Custom Search Engine 

The first step is to set up a Custom Search Engine (CSE). The main purpose of the Google CSE platform is to allow developers to create basic customized search engines which are based on Google Search. These can be used for searching specific webpages as a rudimentary search engine or for “emulating” fetching results from Google, which is the part we are interested in. Setting up a CSE for the purpose we wish to use it requires a few specific steps to set-up, but can be done quite quickly.

Firstly, we need to create a CSE by following this link. Here, you will need to “Add” a new search engine, for the URL you can use any for now – in the settings we specify “Search the entire web”. Language can be set to any, though you may wish to specify one if your Custom Search Engine is only for a specific region (we determine region in the settings).

Read more: AI in 2019: Hardware, Automation, and High Stakes Politics

Once created you will need to edit the settings. For this you will need to go to “Modify Search Engine”. In these settings it is important to set “Region” to the region you wish to gather results, switch “Search the entire web” to ON and set the Language if necessary. Here in the settings you will also need to make a note of the Search Engine ID, this is used to interact with the Custom Search JSON API. 

Lastly, we need to generate an API key via this page. Go to the “Get a Key” and using the dropdown menu, pick a GCP project. Additionally, although not necessary, we will also recommend setting up billing for the GCP project used to generate the API key, since otherwise, you are limited to 100 queries per day. With billing, the limit is 10 000 queries per day and cost $5 per 1 000 queries.   

Google Sheet

Once you have set up your CSE and got an API key, it is time to set up the Google Sheet. We have already prepared a template and the later examples rely on the same names for headers and tabs. Make a copy of the provided template, and note down the sheet ID (found in the URL of your copy) as we will need it later. In the template sheet, go to the tab named “search_terms”. Here you will find a small list of words, but they are there only as an example. It is here you will need to put in your own search term, keeping in mind that if you have not enabled billing for your GCP project, the maximum results pulled per day is from 100 queries. 

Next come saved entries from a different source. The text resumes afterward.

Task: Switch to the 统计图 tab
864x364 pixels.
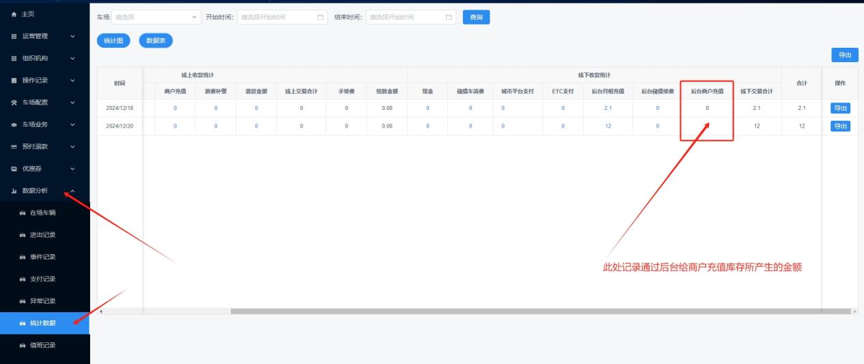Action: (x=113, y=41)
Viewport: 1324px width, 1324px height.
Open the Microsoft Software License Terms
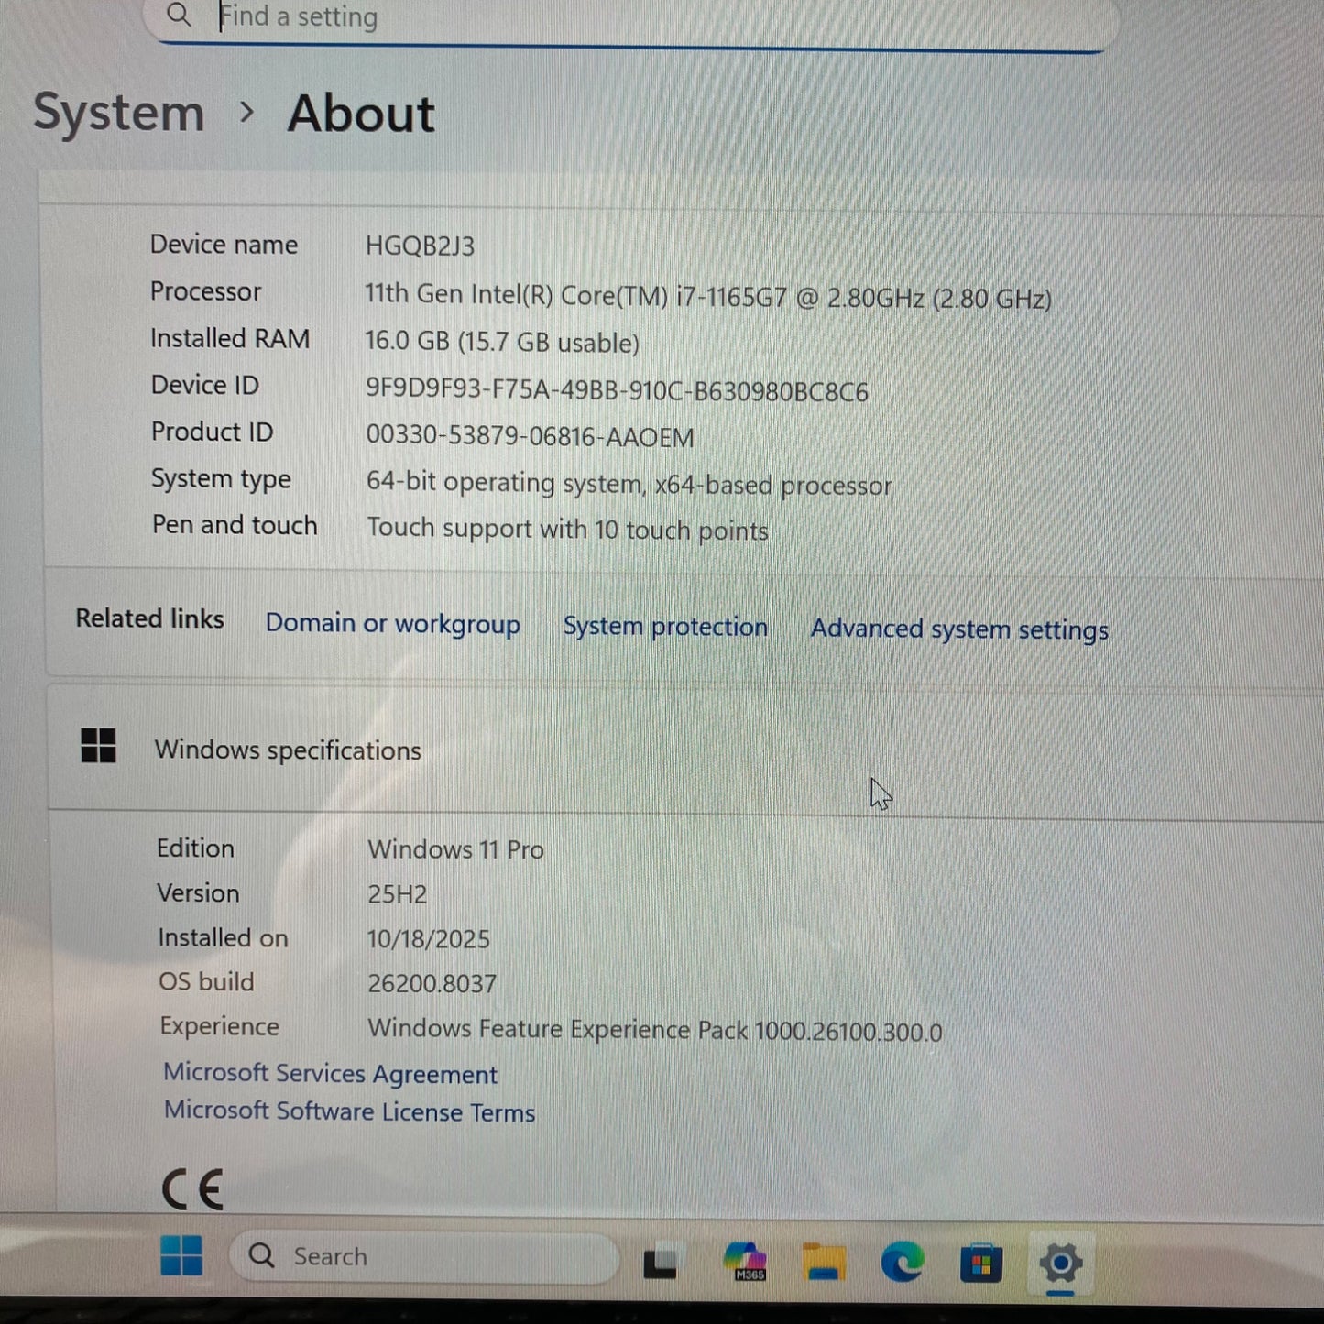(x=349, y=1111)
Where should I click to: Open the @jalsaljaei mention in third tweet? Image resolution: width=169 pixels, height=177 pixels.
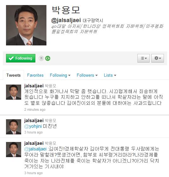(x=35, y=149)
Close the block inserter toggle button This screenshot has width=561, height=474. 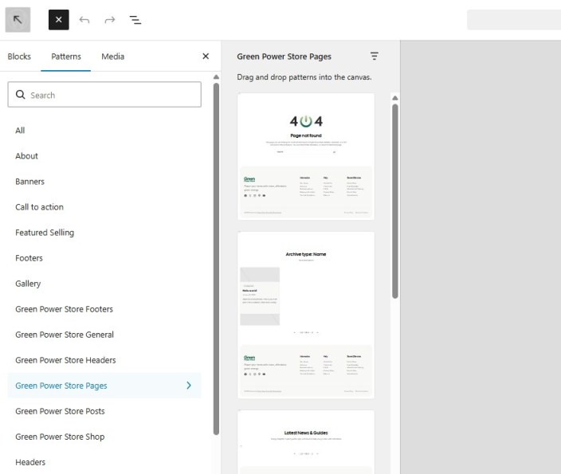(x=59, y=20)
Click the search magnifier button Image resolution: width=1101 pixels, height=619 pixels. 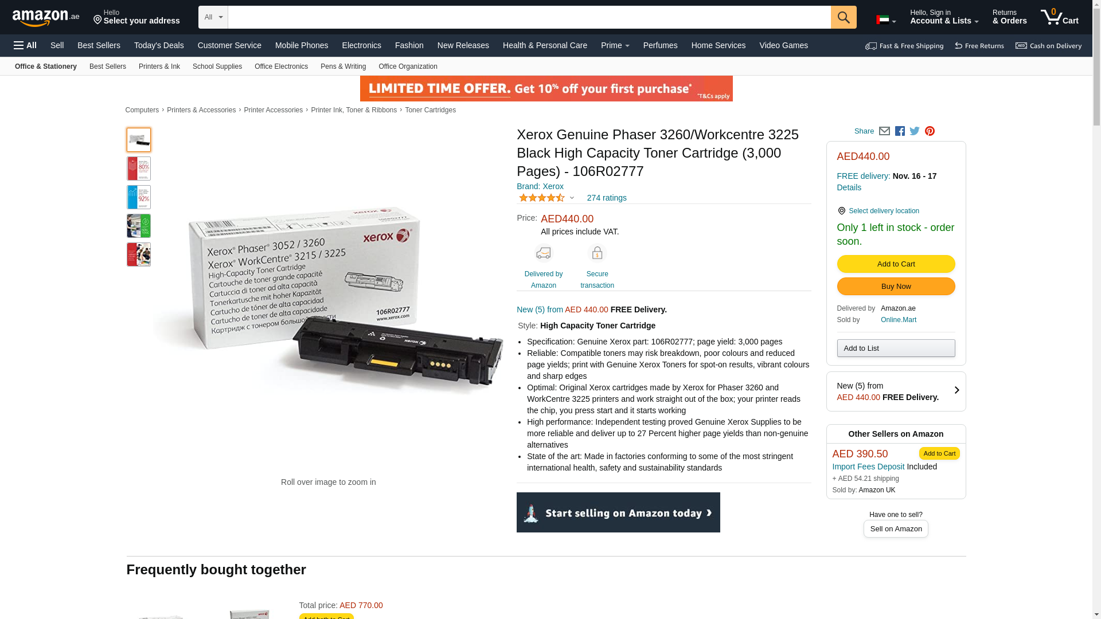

Google Colaboratory Notebook

With a CSE setup and Google Sheet with a lot of search terms, it is time to set up our coding environment. For this example, we will use a Google Colaboratory notebook to run our Python3 script. As previously mentioned, we need to be logged into the GSuite to utilize this service. Colaboratory is handy since it comes with the packages “google.colab.auth” and “oauth2client.client.GoogleCredentials”, which allows us to interact with Google Sheets easily. Besides the packages for handling authentication, we need a few libraries for both for interacting with our CSE via HTTP requests and to process/handle the data. Luckily, the ones we need are pre-installed in Colaboratory, so we simply need to import them. For reference, here are the libraries and versions we used:


pandas==0.25.3
requests==2.21.0
json==2.0.9
gspread==3.0.1
re==2.2.1

Another great feature of Colaboratory is form inputs. Using a simple syntax, we can create a form, which makes it easy to change user inputs:


#@markdown Custom Search Engine Inputs
api_key = '' #@param {type:"string"}
cse_id = '' #@param {type:"string"}

#@markdown ---
#@markdown Google Sheet Inputs
spreadsheet_id = '' #@param {type:"string"}
search_term_tabname = 'search_terms' #@param {type:"string"}
results_tabname = 'search_results' #@param {type:"string"}

(For more information about forms in Colaboratory, read here) 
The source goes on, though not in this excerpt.